Es ist 17.44 Uhr, als K. F. seine Gemeindebauwohnung in Wien-Donaustadt verlässt. Der Attentäter trägt eine schwarze Haube und eine dunkle Daunenjacke über einem weißen T-Shirt. In einer bunten Tragetasche befindet sich – abgedeckt mit einem weißen Stofftuch – das Sturmgewehr der Bauart AK-47. Später werden Spürhunde entlang der Strecke bis zum Schwedenplatz mehrmals anschlagen. Die Ermittler sind deshalb überzeugt, dass K. F. allein und zu Fuß unterwegs war. Um 19.20 postet er Fotos in den sozialen Medien: „Der Islamische Staat bleibt“, so das darunter stehende Bekenntnis zur Terrormiliz.

Gegen 19.30 erscheint er auf den ersten Überwachungskameras des Wiener Schwedenplatzes (siehe Karte). Sein zurückgesetztes Handy wirft er in einen Mistkübel. Mit den versteckten Waffen befindet er sich bereits mitten im Geschehen. An den zahlreichen Imbissbuden und am Ende der Rotenturmstraße herrscht bei milden Temperaturen reges Treiben.
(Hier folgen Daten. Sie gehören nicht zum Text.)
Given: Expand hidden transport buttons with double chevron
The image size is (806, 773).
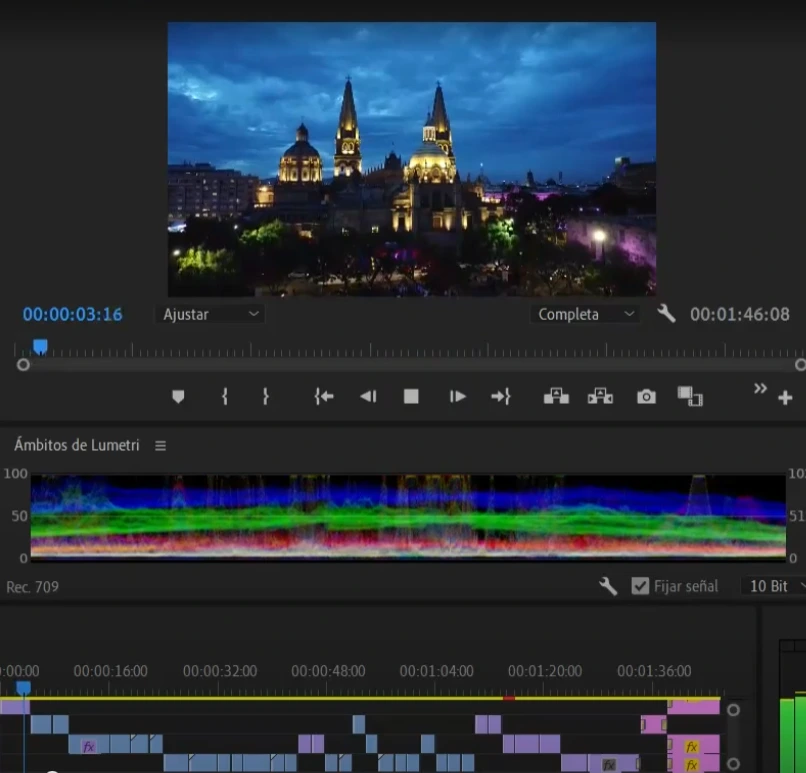Looking at the screenshot, I should [x=760, y=388].
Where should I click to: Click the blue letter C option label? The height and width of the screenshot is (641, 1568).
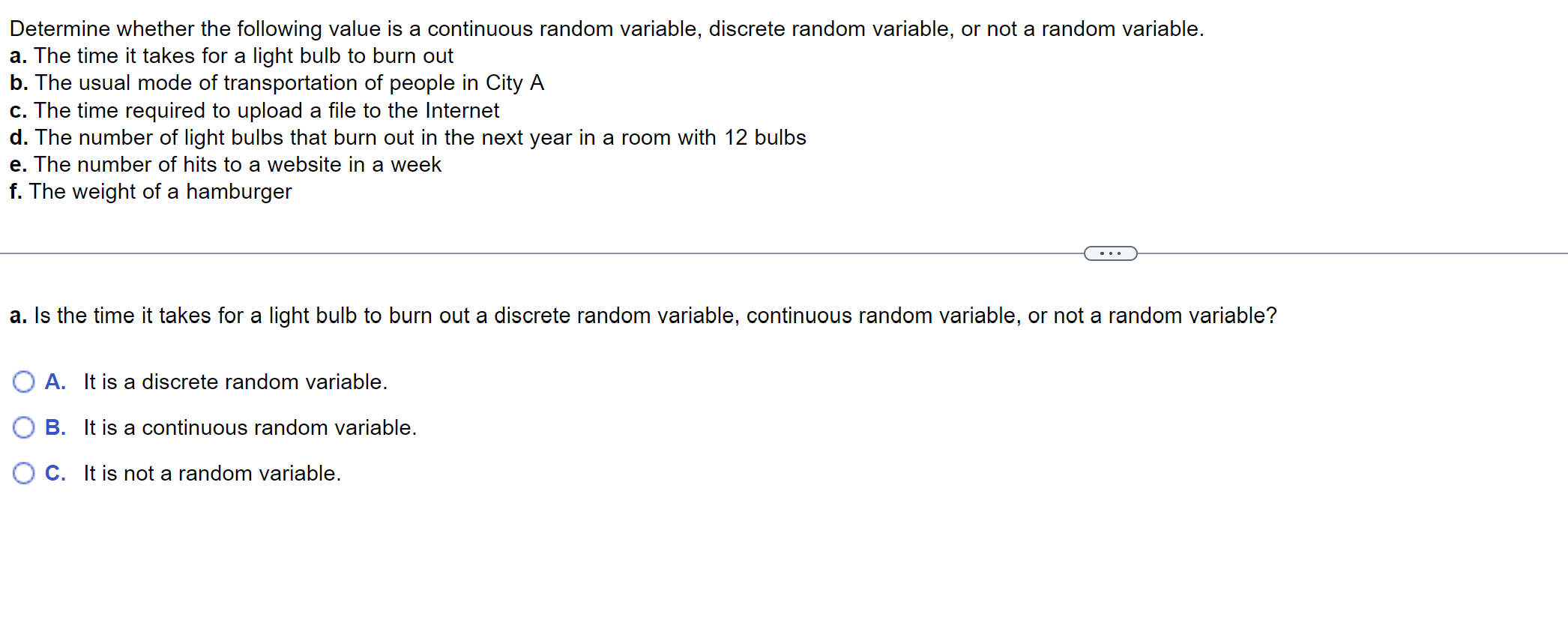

Es ist der letzte Abend vor dem zweiten Corona-Lockdown, und vor allem junge Menschen treibt es nach draußen. Doch K. F. handelt nicht überstürzt. 

„Zielstrebig und steten Schrittes“ bewegt er sich bis zur Marc-Aurel-Straße, notieren die Ermittler. Um 19.36 Uhr steht er vor dem geschlossenen „Le Salzgries“ – ein französisches Restaurant, dessen Nummer er einige Stunden zuvor gewählt hat. Dann gelangt er über die Theodor-Herzl-Stiege um 19.39 Uhr hinauf zum sogenannten Bermudadreieck – und steht damit, 20 Minuten vor dem Attentat, bereits direkt am Tatort. 50 bis 60 Personen sitzen in den angrenzenden Schanigärten. „Er dreht sich um, macht sich einen Überblick über den dortigen Bereich“, so das Fazit der Polizei.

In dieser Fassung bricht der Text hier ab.